Friday Saturday Sunday (Leo’s version) comes with Lego figurines of the Williamses, bartender MacDonald, and his father that can be posed to sit in one of the bar’s 13 tiger-print chairs. There’s a petite version of the Fibonacci carousel MacDonald uses to perfect his mixology, plus miniatures of the bar’s gargoyle- and raven-shaped pour spouts, mermaid caryatids, and towering citrus bowls. In honor of restaurant’s Michelin star, Leo even included a tiny and perfectly rotund Michelin Man.
Leo stored the pieces in a repurposed Seinfeld Lego set box that he wrapped in a rendering of the finished design. When Gualtieri opened it on Christmas morning, he cried. The finished version inspired a similar response from others after Gualtieri and the restaurant posted photos on Instagram at the end of January.
“This is so beautiful I wanna cry,” commented one person. “Top 10 most impressive things I have ever seen,” wrote another.
Leo’s dad concurs. “I was pretty blown away,” Gualtierri said. “At first glance, it looks like a Lego set you’d get a store.”
A replica built brick by (plastic) brick
Recreating Friday Saturday Sunday was a labor of love for Leo, a self-described former Lego kid currently finishing up his senior year at Emerson College as a comedy major. As a child, Leo was fixated on building an ever-expanding amusement park out of the plastic blocks alongside his dad. It was an obsession that served him well this holiday season.
To reconstruct the restaurant, Leo first had to create a rendering of the bar and its exterior in Brick Link, Minecraft-esque software that lets users build and source their own custom Lego sets. Leo said he spent roughly 100 hours translating all the tiny details into Lego form, working first off images of the facade from Google. When those weren’t precise enough, he said, Leo begged MacDonald to send him photos of all the minutiae, from the glassware to close-ups of the light fixtures.
“It was addicting ... I would work on it in class,” said Leo while on Zoom with his father, who scoffed at the admission. “Time would pass much faster because I was locked in.”
Once the rendering was complete, Leo and his mom spent $1,500 on the Lego pieces, sourced from 13 different Lego resellers across Japan, Spain, and the Netherlands.

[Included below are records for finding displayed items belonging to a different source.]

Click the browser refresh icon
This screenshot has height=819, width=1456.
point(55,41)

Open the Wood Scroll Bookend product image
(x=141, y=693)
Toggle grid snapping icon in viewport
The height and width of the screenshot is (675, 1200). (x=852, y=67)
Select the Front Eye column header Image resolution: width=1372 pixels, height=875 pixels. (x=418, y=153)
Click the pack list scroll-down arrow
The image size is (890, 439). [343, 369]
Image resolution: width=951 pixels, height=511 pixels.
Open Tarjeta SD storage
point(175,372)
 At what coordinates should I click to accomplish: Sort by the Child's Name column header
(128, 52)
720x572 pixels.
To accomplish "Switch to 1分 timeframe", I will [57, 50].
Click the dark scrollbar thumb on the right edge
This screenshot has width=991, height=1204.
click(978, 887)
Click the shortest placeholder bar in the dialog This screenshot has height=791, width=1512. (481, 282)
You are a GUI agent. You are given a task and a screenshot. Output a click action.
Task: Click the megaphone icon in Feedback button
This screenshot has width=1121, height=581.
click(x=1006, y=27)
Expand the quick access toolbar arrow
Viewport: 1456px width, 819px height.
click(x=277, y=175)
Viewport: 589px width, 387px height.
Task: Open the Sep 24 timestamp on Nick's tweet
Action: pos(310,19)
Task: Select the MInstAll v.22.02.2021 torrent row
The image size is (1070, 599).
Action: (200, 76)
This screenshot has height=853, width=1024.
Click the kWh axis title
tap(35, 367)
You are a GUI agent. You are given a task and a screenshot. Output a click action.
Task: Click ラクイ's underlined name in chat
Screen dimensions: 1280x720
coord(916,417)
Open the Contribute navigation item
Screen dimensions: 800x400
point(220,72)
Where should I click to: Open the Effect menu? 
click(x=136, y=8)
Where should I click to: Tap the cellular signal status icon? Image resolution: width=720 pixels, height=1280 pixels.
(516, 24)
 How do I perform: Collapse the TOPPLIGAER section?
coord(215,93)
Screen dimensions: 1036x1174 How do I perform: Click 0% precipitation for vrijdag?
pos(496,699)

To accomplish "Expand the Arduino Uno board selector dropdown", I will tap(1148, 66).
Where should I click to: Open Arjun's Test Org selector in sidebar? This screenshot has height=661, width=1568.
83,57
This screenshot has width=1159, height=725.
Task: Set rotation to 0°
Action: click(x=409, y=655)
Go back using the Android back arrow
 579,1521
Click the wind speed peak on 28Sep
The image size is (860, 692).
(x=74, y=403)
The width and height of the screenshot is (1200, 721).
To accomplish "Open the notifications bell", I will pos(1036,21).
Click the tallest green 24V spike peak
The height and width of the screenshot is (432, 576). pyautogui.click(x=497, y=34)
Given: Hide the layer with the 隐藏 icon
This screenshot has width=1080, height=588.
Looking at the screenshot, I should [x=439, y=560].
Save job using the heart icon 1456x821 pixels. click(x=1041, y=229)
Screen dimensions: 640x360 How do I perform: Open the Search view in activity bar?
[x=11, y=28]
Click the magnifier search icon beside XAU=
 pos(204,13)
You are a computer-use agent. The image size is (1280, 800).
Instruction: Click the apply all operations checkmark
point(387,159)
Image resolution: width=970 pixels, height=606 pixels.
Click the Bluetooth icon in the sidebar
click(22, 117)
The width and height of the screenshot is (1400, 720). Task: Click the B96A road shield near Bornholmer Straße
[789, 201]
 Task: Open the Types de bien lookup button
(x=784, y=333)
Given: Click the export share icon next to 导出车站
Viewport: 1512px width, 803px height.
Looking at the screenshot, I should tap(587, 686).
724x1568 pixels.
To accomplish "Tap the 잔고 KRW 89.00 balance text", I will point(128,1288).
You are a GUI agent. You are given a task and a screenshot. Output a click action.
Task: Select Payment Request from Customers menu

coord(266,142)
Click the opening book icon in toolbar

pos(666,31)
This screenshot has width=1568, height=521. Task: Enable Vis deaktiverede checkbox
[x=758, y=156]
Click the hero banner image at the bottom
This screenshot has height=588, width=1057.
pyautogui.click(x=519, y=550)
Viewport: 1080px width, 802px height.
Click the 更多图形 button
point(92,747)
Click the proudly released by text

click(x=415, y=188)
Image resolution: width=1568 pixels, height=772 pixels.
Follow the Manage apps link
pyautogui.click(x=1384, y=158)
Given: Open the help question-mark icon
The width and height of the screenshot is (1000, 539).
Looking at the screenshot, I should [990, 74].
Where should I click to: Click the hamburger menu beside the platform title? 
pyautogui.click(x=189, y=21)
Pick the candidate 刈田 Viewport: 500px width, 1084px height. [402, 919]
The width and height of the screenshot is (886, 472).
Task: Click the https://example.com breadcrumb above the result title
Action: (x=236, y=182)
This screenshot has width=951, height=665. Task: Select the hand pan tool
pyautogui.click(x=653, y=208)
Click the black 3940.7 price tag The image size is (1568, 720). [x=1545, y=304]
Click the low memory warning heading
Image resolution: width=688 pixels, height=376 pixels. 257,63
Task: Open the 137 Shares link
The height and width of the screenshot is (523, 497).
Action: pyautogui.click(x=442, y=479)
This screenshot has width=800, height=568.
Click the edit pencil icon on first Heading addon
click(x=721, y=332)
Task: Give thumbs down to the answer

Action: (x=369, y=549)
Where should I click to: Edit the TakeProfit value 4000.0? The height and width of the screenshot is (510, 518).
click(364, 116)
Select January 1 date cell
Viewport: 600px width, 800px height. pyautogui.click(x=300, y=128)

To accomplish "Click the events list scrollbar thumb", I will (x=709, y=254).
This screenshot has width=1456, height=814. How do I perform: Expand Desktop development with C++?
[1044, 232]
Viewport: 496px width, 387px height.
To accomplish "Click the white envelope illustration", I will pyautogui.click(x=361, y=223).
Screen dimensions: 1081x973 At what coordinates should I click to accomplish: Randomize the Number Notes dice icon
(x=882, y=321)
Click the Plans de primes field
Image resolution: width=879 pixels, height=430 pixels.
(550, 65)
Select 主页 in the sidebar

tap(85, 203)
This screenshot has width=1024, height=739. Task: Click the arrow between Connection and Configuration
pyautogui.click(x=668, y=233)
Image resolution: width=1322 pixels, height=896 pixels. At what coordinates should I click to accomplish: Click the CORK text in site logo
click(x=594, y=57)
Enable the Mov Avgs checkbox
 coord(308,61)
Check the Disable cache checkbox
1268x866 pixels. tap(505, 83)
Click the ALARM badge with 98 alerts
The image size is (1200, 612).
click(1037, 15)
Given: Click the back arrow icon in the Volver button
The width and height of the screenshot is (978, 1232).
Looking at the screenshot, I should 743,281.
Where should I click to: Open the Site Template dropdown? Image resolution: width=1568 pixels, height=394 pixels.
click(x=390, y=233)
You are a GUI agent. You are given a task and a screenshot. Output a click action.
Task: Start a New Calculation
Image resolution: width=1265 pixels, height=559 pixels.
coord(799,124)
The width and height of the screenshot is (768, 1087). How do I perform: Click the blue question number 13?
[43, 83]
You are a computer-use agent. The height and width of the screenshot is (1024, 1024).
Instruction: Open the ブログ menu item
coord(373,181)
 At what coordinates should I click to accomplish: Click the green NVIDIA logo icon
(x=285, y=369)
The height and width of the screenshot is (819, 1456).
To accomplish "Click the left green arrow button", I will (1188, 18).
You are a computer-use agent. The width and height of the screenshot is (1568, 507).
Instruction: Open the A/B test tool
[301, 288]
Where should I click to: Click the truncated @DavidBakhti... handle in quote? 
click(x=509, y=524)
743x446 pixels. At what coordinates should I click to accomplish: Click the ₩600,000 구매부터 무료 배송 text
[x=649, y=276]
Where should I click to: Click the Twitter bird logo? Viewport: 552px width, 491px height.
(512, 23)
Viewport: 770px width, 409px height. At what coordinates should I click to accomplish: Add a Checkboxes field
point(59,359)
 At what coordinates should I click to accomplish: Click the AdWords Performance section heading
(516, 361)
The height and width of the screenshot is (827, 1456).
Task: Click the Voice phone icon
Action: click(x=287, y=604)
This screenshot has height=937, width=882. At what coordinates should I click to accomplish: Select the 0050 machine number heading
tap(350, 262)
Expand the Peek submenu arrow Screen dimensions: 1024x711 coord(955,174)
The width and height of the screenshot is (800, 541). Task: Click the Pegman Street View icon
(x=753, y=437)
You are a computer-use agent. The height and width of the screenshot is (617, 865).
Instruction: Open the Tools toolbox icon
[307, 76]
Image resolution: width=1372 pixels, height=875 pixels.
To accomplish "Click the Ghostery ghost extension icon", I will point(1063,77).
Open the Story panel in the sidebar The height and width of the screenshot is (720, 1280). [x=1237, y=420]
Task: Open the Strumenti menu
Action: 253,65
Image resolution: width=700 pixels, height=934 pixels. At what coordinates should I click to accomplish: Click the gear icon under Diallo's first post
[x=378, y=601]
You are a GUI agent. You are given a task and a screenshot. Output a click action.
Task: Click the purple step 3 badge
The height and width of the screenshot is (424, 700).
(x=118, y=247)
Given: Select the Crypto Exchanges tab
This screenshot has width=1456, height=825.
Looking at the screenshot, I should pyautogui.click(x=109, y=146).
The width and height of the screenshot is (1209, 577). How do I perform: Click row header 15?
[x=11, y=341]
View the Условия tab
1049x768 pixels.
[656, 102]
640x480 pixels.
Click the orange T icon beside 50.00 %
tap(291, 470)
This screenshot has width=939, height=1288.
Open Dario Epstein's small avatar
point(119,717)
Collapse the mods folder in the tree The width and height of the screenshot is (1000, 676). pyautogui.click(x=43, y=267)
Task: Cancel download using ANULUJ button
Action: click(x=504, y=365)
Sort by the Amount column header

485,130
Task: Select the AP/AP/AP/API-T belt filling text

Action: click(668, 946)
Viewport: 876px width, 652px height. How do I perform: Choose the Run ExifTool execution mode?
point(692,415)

To find a realistic version of Chad Williams’ beard and apron, Leo had to commission custom blocks from an Etsy seller.
After Christmas, Leo spent the remainder of his winter break from college building mini Friday Saturday Sunday, developing calluses from clicking the bricks into place. Dad, Leo said, wasn’t much help.
“He tried to build some chairs,” Leo said of his father. “I don’t think he’s cut out for it.” (Gualtieri agreed. Leo, he admitted, gets his dexterity from his mother.)
Every time he looks at the replica, Gualtieri said he discovers new details, like how the bottles mimic the exact ones behind MacDonald’s bar. Hanna Williams, Friday Saturday Sunday’s co-owner, felt the same when Gualtieri sent her progress updates on the buildout.
“I think [Leo] might know every inch of the bar better than me,” she said. Williams especially loves her Lego dopplegangër: “A high bun, bangs, and tattoos? That’s so me.”
Williams is used to her restaurant being the recipient of the highest order of affection. In the decade since she and her husband revamped Friday Saturday Sunday from a classic fine-dining restaurant with excellent mushroom soup into cozy bar for walk-ins with a top-floor tasting menu that melds Caribbean, Asian, and soul food influences, the restaurant has earned a Michelin Star, a James Beard Award, and a spot on the World’s 50 Best North American restaurants. Just last week, Friday Saturday Sunday won an award for excellence in hospitality from the Tasties, Philly’s homegrown culinary honors.
And yet, Williams said, the Lego replica represents an extra-special type of achievement.
“It’s completely overwhelming,” she said. “But at the same time, there’s nothing that could make you feel better.”